The Snail (Minstrel Mondays)

The United States Postal Service has generally been good to me, but like any huge organization there have been instances where they fell short.  There are times when you can get a media rate package from Maine to California in three days, and others where it takes two weeks to get the same size parcel to New Hampshire.

About ten years ago, there was a spate of really slow deliveries, packages and letters that came to me several weeks late.  I had one first class letter take almost a month to reach me, and it irked me.  During this slowdown, I wrote this little piece of poetry to vent my frustration.

They sit there laughing
as you try so hard
to get an answer.
Perched atop piles of
unanswered letters
they refuse to forward.

They shake your hand
take your money,
then spend it against your soul.
All the while smiling
a sickening pasty smile
white fangs waiting to dig in.

Prices go up, quality goes down,
the process speeds to a slow.
Yet nobody seems to care anymore,
for they've found something better.
A trick of technology,
or a slide outside of society.
Either way, they've no use
for the mediums of yesterday.

The quality of life,
does it ever get better?
Perhaps for those in the system.
They're set for life
living off your hard toil,
while you're stuck waiting
for undelivered correspondence,
they're supposed to handle.

The civil servants work so hard,
milling about in blue coats.
In lieu of their labor,
they light their cigarettes
from burning stacks of sedentary letters
we will never get.

Dear Mr.

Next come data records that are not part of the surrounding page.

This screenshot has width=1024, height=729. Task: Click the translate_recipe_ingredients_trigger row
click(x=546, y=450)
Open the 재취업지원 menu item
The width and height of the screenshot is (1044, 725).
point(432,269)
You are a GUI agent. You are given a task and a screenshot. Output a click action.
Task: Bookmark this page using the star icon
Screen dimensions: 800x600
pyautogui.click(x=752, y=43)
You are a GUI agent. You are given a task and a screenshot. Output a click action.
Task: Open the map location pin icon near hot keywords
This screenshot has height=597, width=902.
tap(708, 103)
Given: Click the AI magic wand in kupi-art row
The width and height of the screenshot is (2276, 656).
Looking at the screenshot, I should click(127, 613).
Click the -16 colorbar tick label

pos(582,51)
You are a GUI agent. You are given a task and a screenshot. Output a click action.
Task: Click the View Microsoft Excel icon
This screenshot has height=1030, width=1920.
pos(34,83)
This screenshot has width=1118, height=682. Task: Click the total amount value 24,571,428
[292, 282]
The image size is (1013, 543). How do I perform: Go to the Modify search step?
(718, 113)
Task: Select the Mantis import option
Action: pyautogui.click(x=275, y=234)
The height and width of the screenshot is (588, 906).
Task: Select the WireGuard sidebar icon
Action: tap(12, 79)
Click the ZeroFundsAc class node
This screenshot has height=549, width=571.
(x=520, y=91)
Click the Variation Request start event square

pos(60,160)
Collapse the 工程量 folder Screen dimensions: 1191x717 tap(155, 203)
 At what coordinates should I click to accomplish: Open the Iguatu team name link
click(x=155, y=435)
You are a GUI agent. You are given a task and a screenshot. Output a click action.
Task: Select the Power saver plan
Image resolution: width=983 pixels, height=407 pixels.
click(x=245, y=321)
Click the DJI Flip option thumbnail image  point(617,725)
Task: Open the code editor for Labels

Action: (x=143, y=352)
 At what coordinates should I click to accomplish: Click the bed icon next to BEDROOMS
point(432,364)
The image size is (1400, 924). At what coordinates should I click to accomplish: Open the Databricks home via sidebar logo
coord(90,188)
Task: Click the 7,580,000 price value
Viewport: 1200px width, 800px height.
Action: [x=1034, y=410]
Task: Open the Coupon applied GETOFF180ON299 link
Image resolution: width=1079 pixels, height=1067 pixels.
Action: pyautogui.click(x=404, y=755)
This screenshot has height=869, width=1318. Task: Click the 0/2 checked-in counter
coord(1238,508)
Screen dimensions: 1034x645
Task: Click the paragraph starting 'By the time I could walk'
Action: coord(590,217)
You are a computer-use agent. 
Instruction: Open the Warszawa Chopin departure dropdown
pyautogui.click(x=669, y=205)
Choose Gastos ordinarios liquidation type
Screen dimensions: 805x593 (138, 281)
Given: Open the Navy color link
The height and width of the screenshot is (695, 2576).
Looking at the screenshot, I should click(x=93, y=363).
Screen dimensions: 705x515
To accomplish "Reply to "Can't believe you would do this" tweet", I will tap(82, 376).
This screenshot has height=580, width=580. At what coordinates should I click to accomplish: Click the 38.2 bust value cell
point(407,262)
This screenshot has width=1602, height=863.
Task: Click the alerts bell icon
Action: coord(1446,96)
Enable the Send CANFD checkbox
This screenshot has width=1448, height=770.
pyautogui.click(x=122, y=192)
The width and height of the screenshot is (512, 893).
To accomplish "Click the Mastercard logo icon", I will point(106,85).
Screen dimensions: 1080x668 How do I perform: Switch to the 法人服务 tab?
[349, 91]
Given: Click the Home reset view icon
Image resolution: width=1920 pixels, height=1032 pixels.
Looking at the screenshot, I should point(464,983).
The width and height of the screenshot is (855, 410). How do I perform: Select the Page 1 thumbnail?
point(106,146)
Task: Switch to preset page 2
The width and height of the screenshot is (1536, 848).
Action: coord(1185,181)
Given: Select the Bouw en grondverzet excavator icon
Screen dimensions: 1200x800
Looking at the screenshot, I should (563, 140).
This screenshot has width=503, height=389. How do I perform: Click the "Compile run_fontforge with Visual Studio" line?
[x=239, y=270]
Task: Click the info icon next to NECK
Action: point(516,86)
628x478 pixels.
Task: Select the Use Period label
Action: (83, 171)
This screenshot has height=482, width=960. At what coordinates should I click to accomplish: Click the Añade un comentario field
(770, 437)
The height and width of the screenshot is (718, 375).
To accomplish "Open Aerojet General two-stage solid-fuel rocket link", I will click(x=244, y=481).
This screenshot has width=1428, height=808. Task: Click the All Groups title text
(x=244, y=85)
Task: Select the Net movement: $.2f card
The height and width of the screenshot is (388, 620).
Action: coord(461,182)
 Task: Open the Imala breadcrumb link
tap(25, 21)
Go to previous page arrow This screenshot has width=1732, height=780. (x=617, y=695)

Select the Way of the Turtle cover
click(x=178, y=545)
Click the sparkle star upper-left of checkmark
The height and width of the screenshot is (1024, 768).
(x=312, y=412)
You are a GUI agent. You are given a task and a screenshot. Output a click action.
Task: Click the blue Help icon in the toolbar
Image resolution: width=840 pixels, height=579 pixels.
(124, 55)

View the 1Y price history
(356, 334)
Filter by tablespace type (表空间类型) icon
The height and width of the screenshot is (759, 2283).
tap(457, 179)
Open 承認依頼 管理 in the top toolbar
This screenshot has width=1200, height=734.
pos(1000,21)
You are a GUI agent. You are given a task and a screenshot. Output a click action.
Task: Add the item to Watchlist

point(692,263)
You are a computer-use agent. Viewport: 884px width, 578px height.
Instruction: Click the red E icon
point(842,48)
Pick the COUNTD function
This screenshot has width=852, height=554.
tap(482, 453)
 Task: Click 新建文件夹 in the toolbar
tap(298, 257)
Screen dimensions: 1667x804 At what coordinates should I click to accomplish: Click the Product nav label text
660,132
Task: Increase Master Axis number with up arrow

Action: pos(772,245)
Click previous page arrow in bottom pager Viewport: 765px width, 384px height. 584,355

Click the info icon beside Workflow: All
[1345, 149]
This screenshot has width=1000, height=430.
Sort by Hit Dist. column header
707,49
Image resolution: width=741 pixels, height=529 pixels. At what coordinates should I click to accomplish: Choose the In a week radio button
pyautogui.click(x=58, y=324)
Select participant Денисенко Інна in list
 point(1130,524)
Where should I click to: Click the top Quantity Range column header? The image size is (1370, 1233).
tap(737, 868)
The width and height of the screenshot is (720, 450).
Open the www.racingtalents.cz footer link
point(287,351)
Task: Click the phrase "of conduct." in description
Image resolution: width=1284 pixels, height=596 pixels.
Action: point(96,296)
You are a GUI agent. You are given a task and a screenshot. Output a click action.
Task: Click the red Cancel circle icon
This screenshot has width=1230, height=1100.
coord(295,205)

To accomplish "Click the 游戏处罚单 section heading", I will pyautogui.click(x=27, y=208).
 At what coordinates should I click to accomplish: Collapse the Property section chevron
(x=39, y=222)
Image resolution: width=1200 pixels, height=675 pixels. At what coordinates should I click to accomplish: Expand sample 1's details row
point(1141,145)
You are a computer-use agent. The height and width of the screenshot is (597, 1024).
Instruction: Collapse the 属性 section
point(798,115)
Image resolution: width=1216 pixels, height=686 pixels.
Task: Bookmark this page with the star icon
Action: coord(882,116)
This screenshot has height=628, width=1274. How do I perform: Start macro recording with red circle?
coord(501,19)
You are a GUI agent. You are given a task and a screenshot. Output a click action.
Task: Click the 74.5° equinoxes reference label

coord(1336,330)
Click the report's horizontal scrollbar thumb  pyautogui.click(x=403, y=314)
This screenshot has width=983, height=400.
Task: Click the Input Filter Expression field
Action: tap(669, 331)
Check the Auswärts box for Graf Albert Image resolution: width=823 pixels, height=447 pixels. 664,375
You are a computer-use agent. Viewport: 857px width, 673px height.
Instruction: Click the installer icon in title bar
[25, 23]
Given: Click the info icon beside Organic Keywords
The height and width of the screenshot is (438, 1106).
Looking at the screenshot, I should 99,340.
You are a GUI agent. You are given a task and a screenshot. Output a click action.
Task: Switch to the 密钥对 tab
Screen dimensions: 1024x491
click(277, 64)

Postman,

Don't shred my mail in retaliation for this cynical poem!  I only bring it up because I've had an Amazon package sitting in a Massachusetts processing depot for an entire week, untouched.  Its "estimated" delivery was last Friday, and it's annoying to wait still longer for this particular item, so this poetry piece seemed appropriate.  Yes, I know the holidays are a busy time of year, but the thing hasn't moved for 7 full days, and it's only a few hundred miles away.  Could we get it on the truck sometime in the next couple of days, please?